Task objective =>
Starting at the row containing "Where should I" and continuing through the last of the rows below, arrange those lines as a numbered list, omitting blank lines and pictures.

Given records =>
━━━━━━━━━━
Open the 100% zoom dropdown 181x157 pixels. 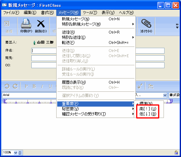click(x=16, y=152)
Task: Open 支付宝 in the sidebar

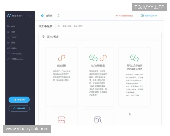Action: tap(14, 37)
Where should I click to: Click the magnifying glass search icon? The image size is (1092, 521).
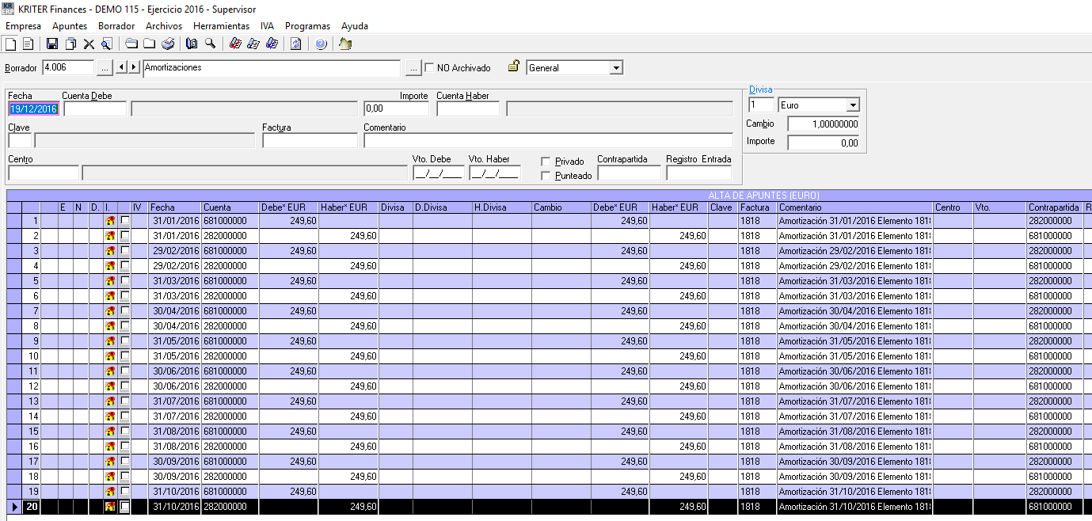[211, 44]
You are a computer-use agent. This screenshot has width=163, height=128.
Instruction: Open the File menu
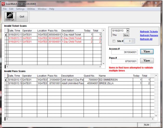coord(5,9)
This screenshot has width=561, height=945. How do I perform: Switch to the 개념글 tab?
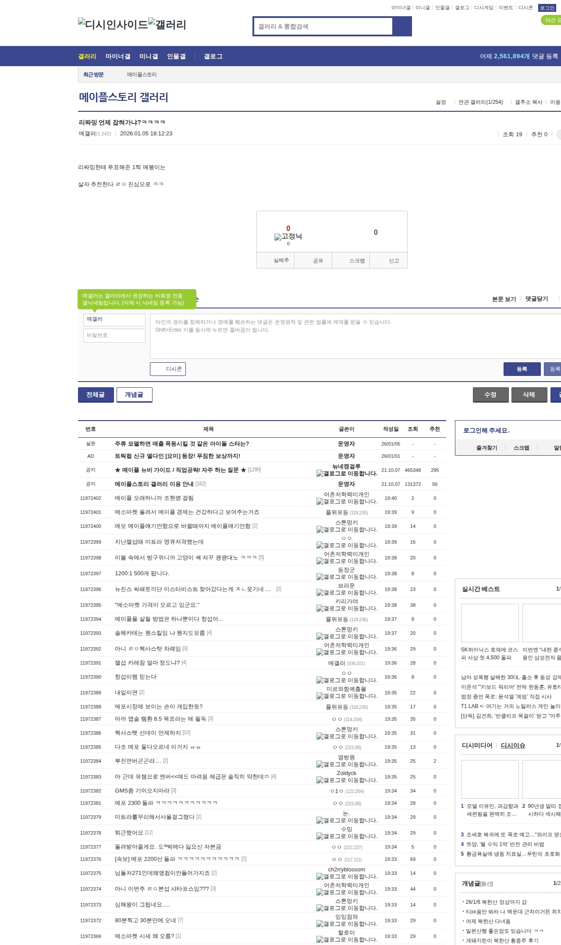tap(134, 395)
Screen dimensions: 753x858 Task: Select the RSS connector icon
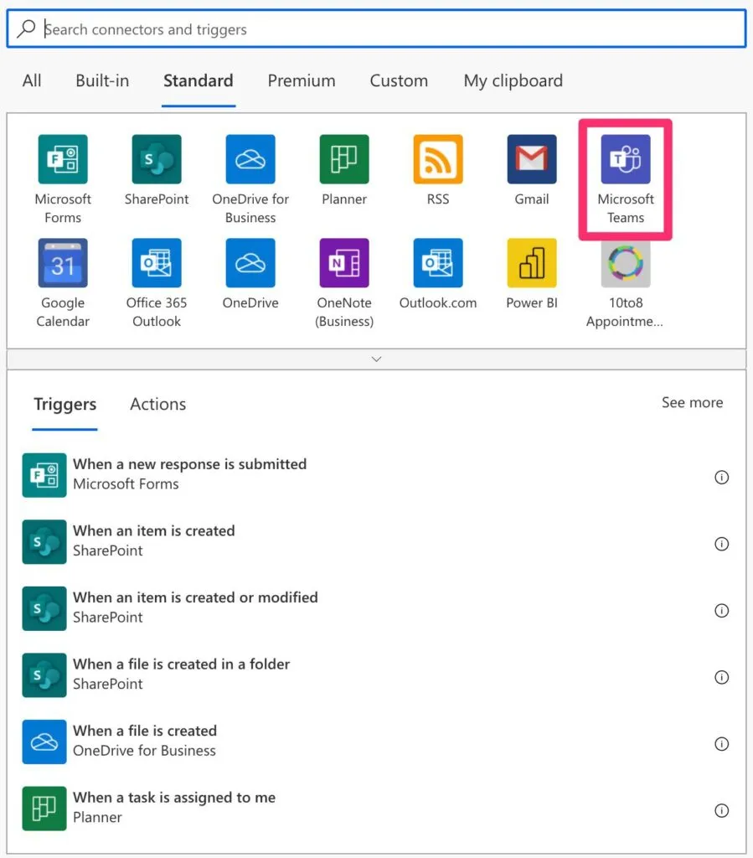438,159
━━━━━━━━━━
Exercise answer =>
1. Where should I click to: Click the magnifying glass search icon? The image size is (1092, 521).
2. [211, 44]
3. You are a computer-use agent. This screenshot has width=163, height=128.
4. Instruction: Open the File menu
5. coord(5,9)
6. This screenshot has width=561, height=945. How do I perform: Switch to the 개념글 tab?
7. tap(134, 395)
8. Screen dimensions: 753x858 Task: Select the RSS connector icon
9. 438,159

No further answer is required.